Una trattazione a parte è richiesta per la fuga ed il tentativo di fuga. Ricordiamo che la fuga è la prima reazione di difesa nel cavallo ed è legata alla paura in situazioni stressanti o che l’animale percepisce come pericolose. Beaver (1986) ha affermato che esiste una relazione tra fuga e aggressività, in quanto ha osservato che l’aggressività si mostra più frequentemente nei soggetti ai quali era impedita la fuga. Sotto certi aspetti, il metodo utilizzato in questo studio è simile al metodo etologico, nel quale il cavallo può scegliere se allontanarsi o avvicinarsi all’uomo (Roberts, 2002). Questo potrebbe aver portato ad una maggiore frequenza della fuga rispetto all’aggressività. Infatti, abbiamo osservato la fuga e il tentativo di fuga 5,69 volte/minuto (fig. 4.15), mentre il totale delle frequenze dei comportamenti aggressivi è di 0,42 volte/minuto (cfr. Capitolo 3, Paragrafo 4).
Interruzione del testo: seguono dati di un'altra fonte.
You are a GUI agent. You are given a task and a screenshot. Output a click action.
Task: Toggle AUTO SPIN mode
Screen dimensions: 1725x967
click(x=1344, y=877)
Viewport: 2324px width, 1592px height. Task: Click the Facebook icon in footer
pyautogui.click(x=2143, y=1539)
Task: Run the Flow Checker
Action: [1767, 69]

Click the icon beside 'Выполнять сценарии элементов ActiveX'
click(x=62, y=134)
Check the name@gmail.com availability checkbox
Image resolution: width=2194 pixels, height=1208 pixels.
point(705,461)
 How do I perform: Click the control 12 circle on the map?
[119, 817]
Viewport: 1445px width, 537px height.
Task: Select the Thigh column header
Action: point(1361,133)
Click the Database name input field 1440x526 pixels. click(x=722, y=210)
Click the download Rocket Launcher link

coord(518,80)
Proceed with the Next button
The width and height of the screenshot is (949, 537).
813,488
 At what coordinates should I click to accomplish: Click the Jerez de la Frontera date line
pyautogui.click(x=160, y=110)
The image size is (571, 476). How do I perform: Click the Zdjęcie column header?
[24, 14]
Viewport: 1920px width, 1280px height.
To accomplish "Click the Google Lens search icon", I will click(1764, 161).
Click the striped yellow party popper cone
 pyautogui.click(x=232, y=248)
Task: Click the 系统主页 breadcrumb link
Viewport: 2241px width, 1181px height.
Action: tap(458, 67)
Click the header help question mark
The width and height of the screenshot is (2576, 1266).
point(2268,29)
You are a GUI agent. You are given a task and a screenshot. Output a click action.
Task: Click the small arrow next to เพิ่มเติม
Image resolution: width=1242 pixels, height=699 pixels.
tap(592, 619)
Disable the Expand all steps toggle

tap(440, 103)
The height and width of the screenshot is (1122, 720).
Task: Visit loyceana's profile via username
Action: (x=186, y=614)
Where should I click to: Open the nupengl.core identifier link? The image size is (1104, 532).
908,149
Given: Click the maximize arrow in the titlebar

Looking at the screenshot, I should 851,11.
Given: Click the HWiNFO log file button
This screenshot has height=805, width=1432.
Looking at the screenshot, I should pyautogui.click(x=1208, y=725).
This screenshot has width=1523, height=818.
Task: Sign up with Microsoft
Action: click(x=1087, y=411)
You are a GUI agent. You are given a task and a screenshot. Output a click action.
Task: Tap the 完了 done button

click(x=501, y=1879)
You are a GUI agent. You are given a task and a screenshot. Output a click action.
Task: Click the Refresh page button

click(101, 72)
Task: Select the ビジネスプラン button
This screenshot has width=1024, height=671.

Tuttavia, dobbiamo tenere conto del fatto che durante gli esercizi al lazzo le possibilità di allontanarsi sono state ridotte rispetto agli esercizi in cui il cavallo era libero nel tondino, ostacolando parzialmente la fuga. Questo potrebbe aver aumentato lo stress e la paura nell’animale. Infatti, il cavallo tende a reagire con la fuga per evitare situazioni stressanti e ridurre le pressioni alle quali è sottoposto (Mills e Nankervis, 1999b). Ciò potrebbe spiegare l’alta frequenza dei tentativi di
fuga o fughe vere e proprie (fig. 4.15), anche se Minero et al (2006) hanno condotto uno studio sulle reazioni agli stimoli nuovi e al contenimento nel quale sono stati osservati nei cavalli movimenti di rampata ed un aumento della frequenza cardiaca, pur non manifestando atteggiamenti aggressivi o tentativi di fuga.
Alla luce di quanto abbiamo affermato nei paragrafi precedenti riguardanti l’attenzione, le andature, l’aggressività, le risposte positive e quelle negative, le risposte comportamentali osservate sembrano indicare che i cavalli non sono stati soggetti a stress tali da indurre con frequenza risposte indesiderate, quali ad esempio aggressività o distrazione. Ciò nonostante, quanto osservato riguardo alla fuga indica alcune differenze rispetto all’approccio etologico. Le valutazioni di alcuni Autori hanno portato alla conclusione che nella doma etologica le reazioni di fuga sono ridotte rispetto alla doma tradizionale, in quanto con la doma etologica si cerca di ottenere un cavallo collaborativo, attento all’addestratore e meno aggressivo (Taccini et al, 2004). L’alta frequenza dei tentativi di fuga o delle fughe vere e proprie da noi osservata ci spinge a ritenere che questo argomento necessiti di studi più approfonditi per mettere in relazione la fuga con gli eventi subito precedenti e successivi, ma soprattutto con il metodo di addestramento, in rapporto con altri metodi quali l’approccio etologico e quello tradizionale.